The emotions' recognition and the adequacy of visual scanning in a recent study on pre-manifest HD
13/11/2020
A recent study published in “Experimental Brain Research”, a journal of the Nature Group, investigates the relationship between the ability to visually scan and the difficulty of recognizing others’ emotions, in the pre-symptomatic phase of Huntington's disease (preHD). Why is this important?
We asked Dr Simone Migliore, neuropsychologist and researcher of the Huntington Research and Treatment Unit at CSS-Mendel in Rome, section of the IRCCS Casa Sollievo della Sofferenza and LIRH Foundation's consultant, to tell us something more about the study.
Beyond Movement ... The Cognitive Disorder in Huntington's Disease
In people who have inherited the genetic mutation responsible for Huntington's disease, signs of changes in the cognitive process can already be seen in the so-called presymptomatic phase, preceding the one in which symptoms related to movement and eyes disorders occur. These cognitive alterations which, at this stage, manifest themselves as alteration of a cognitive function called "cognitive flexibility", as described by a very recent study, then progress in the course of the disease. Cognitive flexibility indicates the ability, for example, to move from one task to another or the ability to adapt a certain task already learned to other situations.
The cognitive flexibility alteration of the of an HD gene carrier is linked to changes that also occur in the brain. Therefore, people who will likely show symptoms in the next 10 or 15 years, already today show alterations in their brain circuits, detectable with neurophysiological and imaging methods.
As the disease progresses, the cognitive disorder - as well as worsening on the aspects already presented in the pre-symptomatic phase - begins to manifest itself with a slowdown in processing information, difficulty in attention and concentration, in programming the various activities to be carried out during the day and fixation memory difficulties. As the disease progresses, these disorders worsen, leading to the full-blown dementia in the final stages.
Can you briefly describe how did the study start?
The study is part of a broader program of analysis of the emotions’ recognition and cognitive functions in Huntington's disease that has already begun a few years ago. In particular, the study of the emotions’ recognition in the pre-symptomatic phase, was carried out in collaboration with the Department of Psychology of The Sapienza University, in Rome.
Our goal was to investigate the ability to recognize emotional states by those who are experiencing a pre-symptomatic phase of the disease and correlate it to the ability of visual scanning. Visual scanning is the way in which people explore a space with their gaze. This process has been studied in psychology for several years and it has been noticed that, in order to recognize emotions, people tend to focus on certain parts of the face with longer time fixations in some areas and less in others.
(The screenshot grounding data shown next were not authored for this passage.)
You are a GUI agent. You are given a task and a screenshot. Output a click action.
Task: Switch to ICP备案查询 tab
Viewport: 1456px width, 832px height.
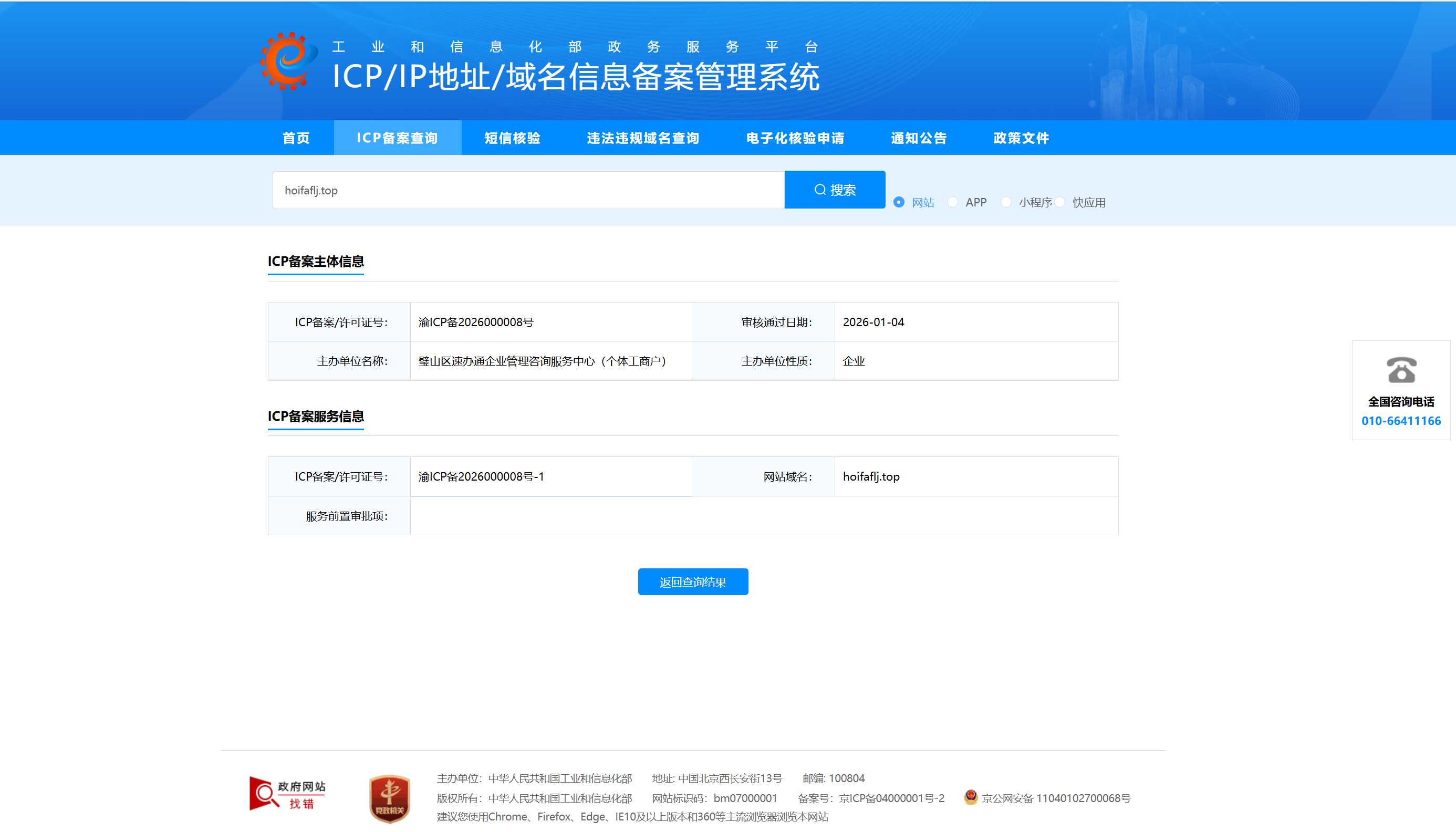(x=397, y=138)
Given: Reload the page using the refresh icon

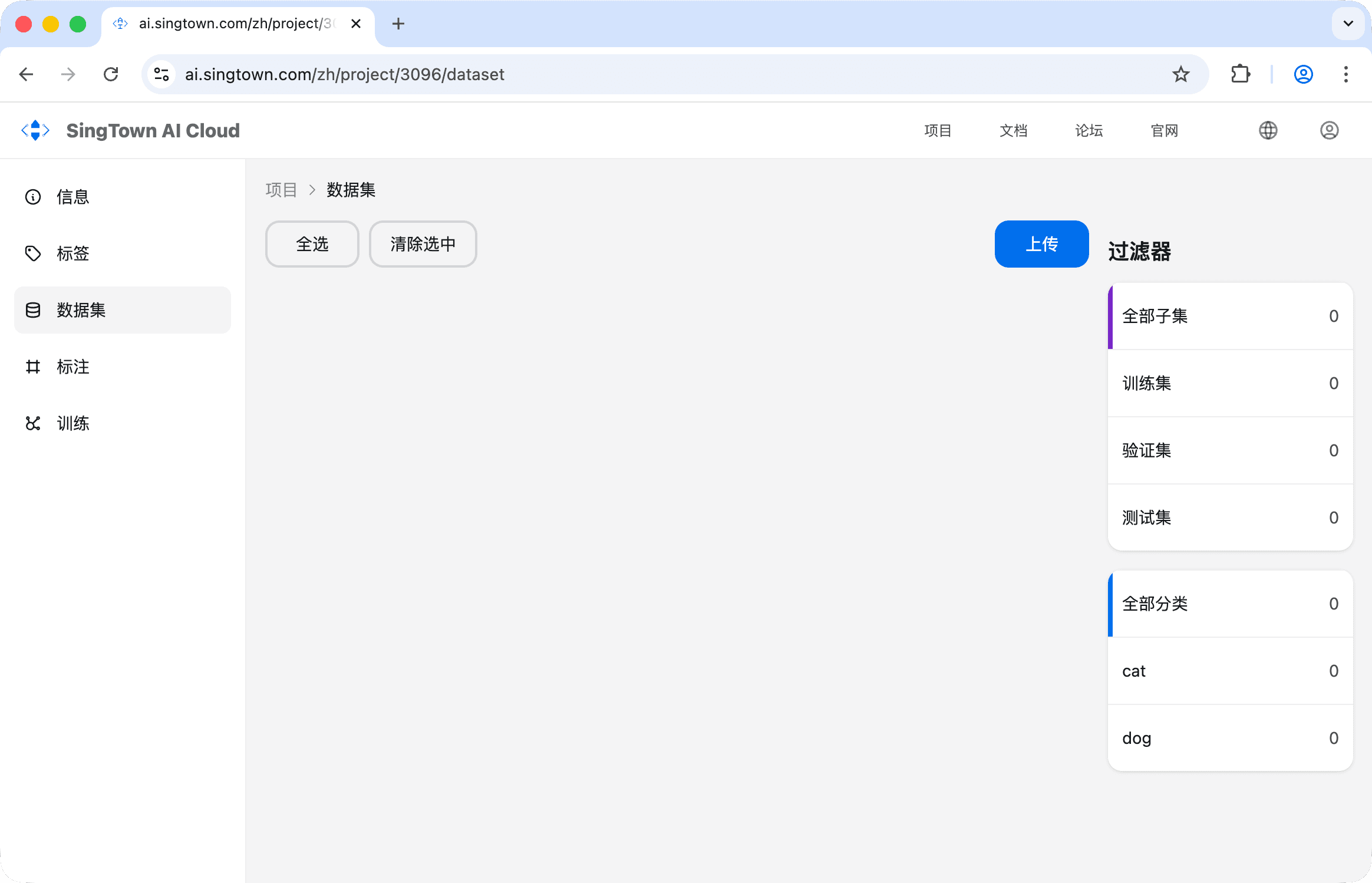Looking at the screenshot, I should [x=111, y=74].
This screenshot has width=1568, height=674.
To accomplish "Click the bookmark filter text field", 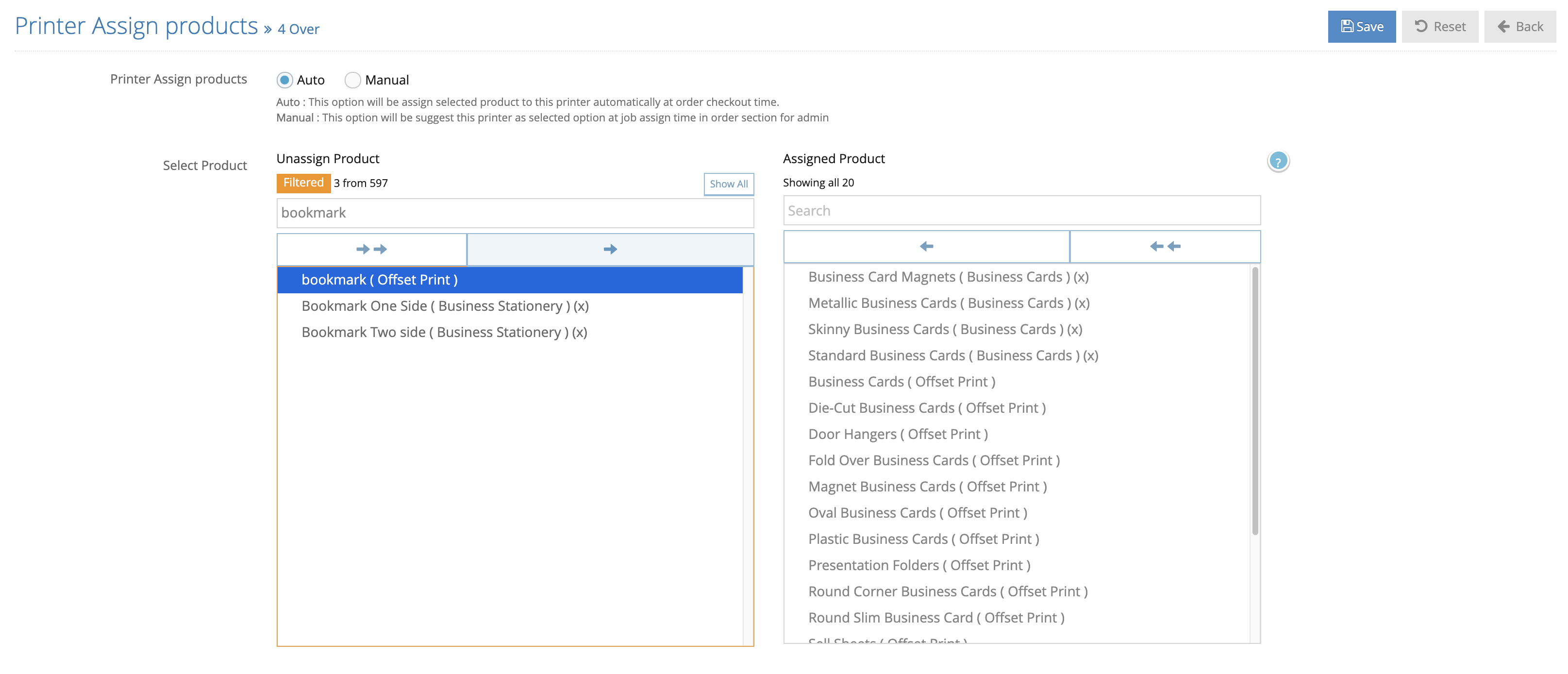I will [x=515, y=213].
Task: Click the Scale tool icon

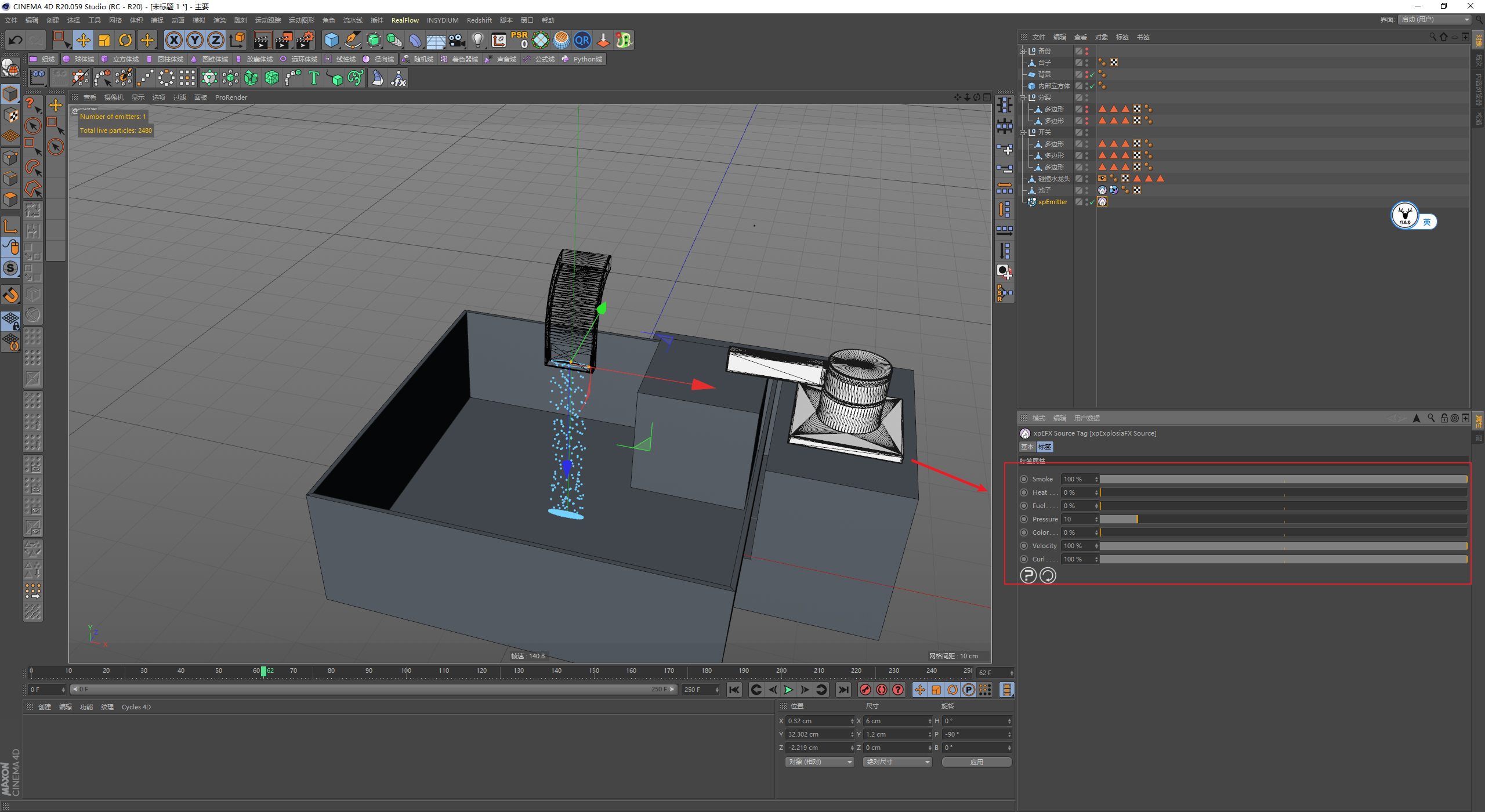Action: coord(104,40)
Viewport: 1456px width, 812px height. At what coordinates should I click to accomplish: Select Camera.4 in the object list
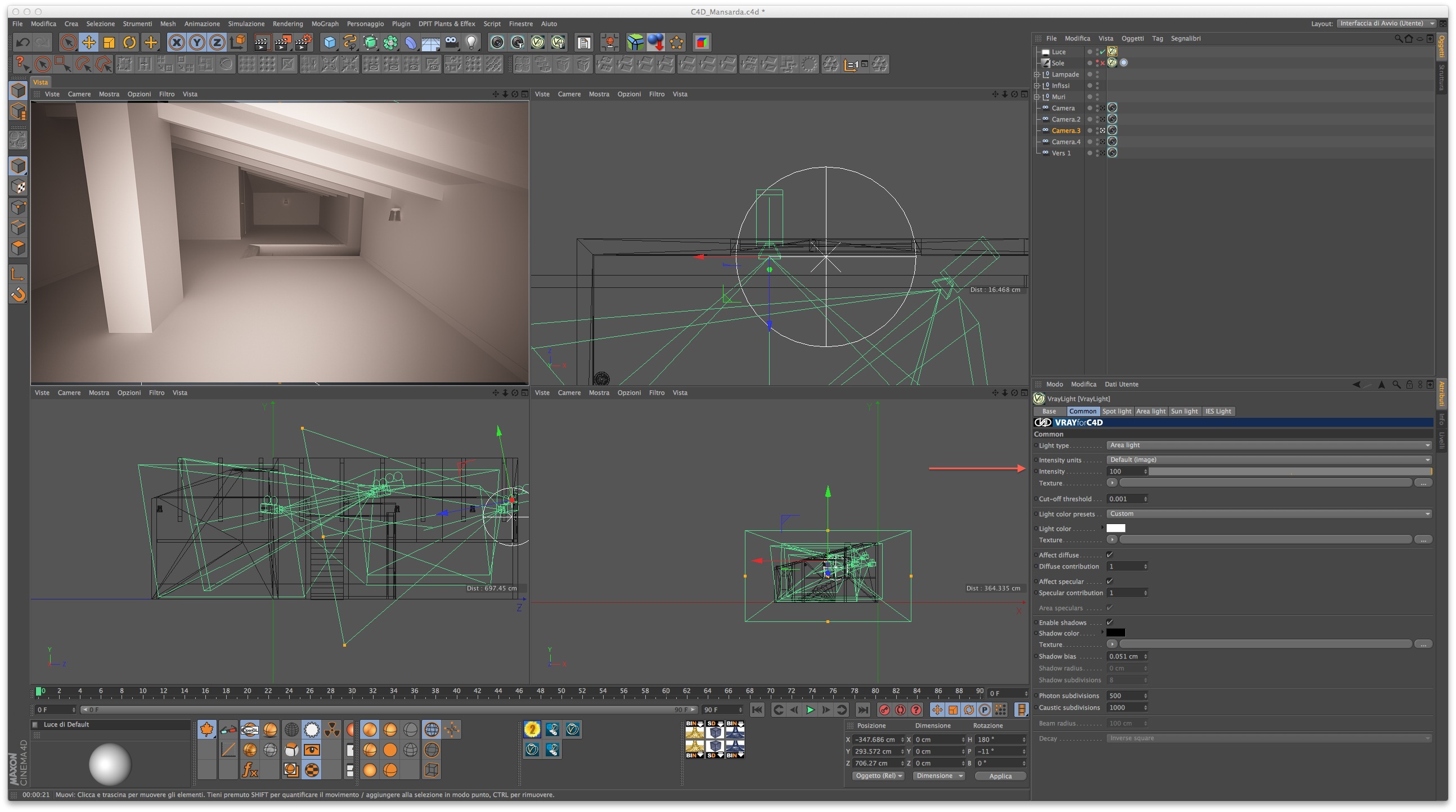pyautogui.click(x=1066, y=142)
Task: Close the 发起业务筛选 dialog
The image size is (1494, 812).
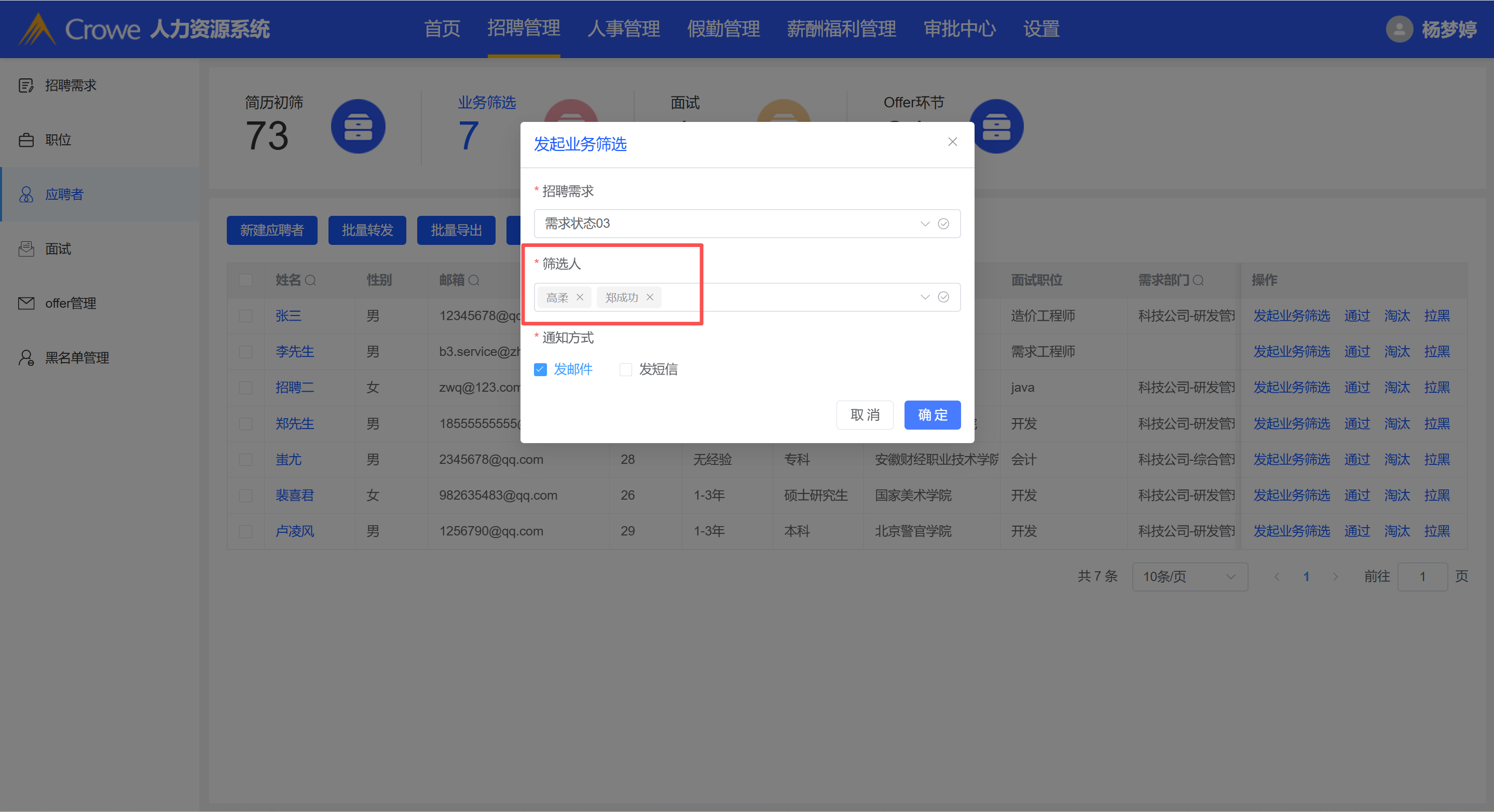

Our study, which began in 2018, involved 18 people with Huntington's disease in a pre-symptomatic phase and 18 controls (people without the mutation, with no current or previous neurological or psychiatric disorders).
How did the idea of the study come about?
The idea was born from the analysis of the rational in literature, which highlights how in the pre-symptomatic phases of the disease there may be an alteration of the ability to recognize complex emotional states in others (for example: anger, sadness, disgust, fear) or a difficulty in correctly interpreting other people's thinking based on their facial expression (the ability to make inferences about other people’s mental state is called "theory of mind").
What is the study outcome?
The study has highlighted that people in the pre-symptomatic phase have difficulty in recognizing the emotional state, associated with an alteration of the visual scan. In particular, we recorded shorter visual fixation times and a lower number of fixations in the areas most sensitive to the emotions’ recognition. So: less fixations and for a shorter time.
We noticed that these two aspects were statistically correlated: the lower the number of fixations and the time spent scanning these areas, the worse was the performance in recognizing the emotional state of the other person. This opens up a new scenario that relates two previously unrelated aspects: the ability to recognize emotions in others and the ability to scan visually.
The difficulty in the fluidity of the gaze in people with HD already from the very early stages of the disease is known. For the first time, our research highlights the association between the difficulty in recognizing emotions and the adequacy of visual scanning, measured through an instrument called eye tracker.
The difficulty of recognizing emotions by those in a pre-symptomatic phase would not only be linked to the eyes’ motor disorder, but also to the inability to correctly interpret others’ thoughts, as a consequence of the alteration of the socio-emotional stimulation mechanism (theory of mind).
Why does the research focus on the cognitive disorder in Huntington's disease?
The scientific interest is not only to better characterize the cognitive disorder in Huntington's disease, but also to better understand its correlations with behavior and movement disorders.
"The study of the cognitive processes that precede the motor alterations", comments Dr Ferdinando Squitieri, co-author of the study, Head of the IRCCS Casa Sollievo della Sofferenza/Mendel Huntington Unit and LIRH Foundation Scientific Director "is essential to provide a correct interpretation of how the disease develops over the years, from its beginning to the clinical manifestation of the first symptoms, an aspect that needs to be considered in shaping future neuroprotective treatment ".